In summary, modeling techniques and digitalization still struggle to be accepted as valuable resources for industry applications by all stakeholders and not just by modelers and theoretical scientists. The barriers are technology, cultural and infrastructural. The complexity of these methods and the absence of processes prevents overcoming the first technological gap between developer (usually academic) and industrial users, usually only interacting reactively to an urgent issue. Reluctance and cultural barriers have a significant impact on embracing modeling and digitalization as a business value. This results in difficulty to find and retain skilled labor, and stops the integration of this technology in the workflow and standardization in the industrial setting. The absence of infrastructure such as access to HPC and appropriate databases also stops a full and systematic acquisition of models for SMEs as well as for large companies. However, the drive to a green economy requires industry to put materials at the center of their process and product designs to assure clean energy, recycling, efficiency and responsible sourcing. Digitalization and materials informatics are going to play a key role in the transition, and they will heavily depend on material modeling technologies that comprise physics knowledge and fast computing. This requires using physics-based simulation to train data-driven modeling. In addition, digital threading will enable integrated material modeling in Model based Engineering frameworks, in order to share data from and to the physical world, but also from/to other model technology, i.e., business modeling tools.

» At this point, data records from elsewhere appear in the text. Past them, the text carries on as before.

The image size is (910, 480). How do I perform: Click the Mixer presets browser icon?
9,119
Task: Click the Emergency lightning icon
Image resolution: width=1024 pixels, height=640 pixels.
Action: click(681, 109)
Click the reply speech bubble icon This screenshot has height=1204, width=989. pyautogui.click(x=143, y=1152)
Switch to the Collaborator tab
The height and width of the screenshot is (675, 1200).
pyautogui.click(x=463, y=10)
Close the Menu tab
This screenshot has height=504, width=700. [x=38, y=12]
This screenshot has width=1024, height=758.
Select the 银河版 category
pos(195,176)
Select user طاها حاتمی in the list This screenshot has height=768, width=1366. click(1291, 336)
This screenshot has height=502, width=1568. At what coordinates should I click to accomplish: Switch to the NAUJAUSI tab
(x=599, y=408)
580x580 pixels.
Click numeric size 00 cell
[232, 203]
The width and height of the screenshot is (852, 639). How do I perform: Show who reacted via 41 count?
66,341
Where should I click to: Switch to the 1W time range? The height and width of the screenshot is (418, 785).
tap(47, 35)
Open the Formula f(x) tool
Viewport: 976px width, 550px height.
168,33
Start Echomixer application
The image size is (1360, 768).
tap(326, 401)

In terms of perspectives, six actions areas were identified and discussed having the major impact on enhancing industrial awareness: collaboration, disclosure, education, accessibility, integration, and data.

  • Collaboration is vital for the development of modeling tools but also to increase their visibility by sharing tools and materials.

  • Conflict of interest activities such as show cases, benchmark and consultancy also are important to expand modeling awareness.

  • Education plays a key role in changing the cultural approach of the next generation of scientists and engineers.

  • On the technical side, the adoption of modeling requires an increase in the accessibility by reducing the complexity of these methods working on the development of GUI-based or browser software, and the integration in the industrial process.

  • Data availability is important not only for modeling exploitation but to accelerate materials developing, and assure industrial competitiveness.

Materials modeling is a well-developed research area that has shown great benefit when applied reactively to industrial challenges. By introducing modeling proactively into the design process, real benefit in the quality, cost, and time of manufacturing can be realized.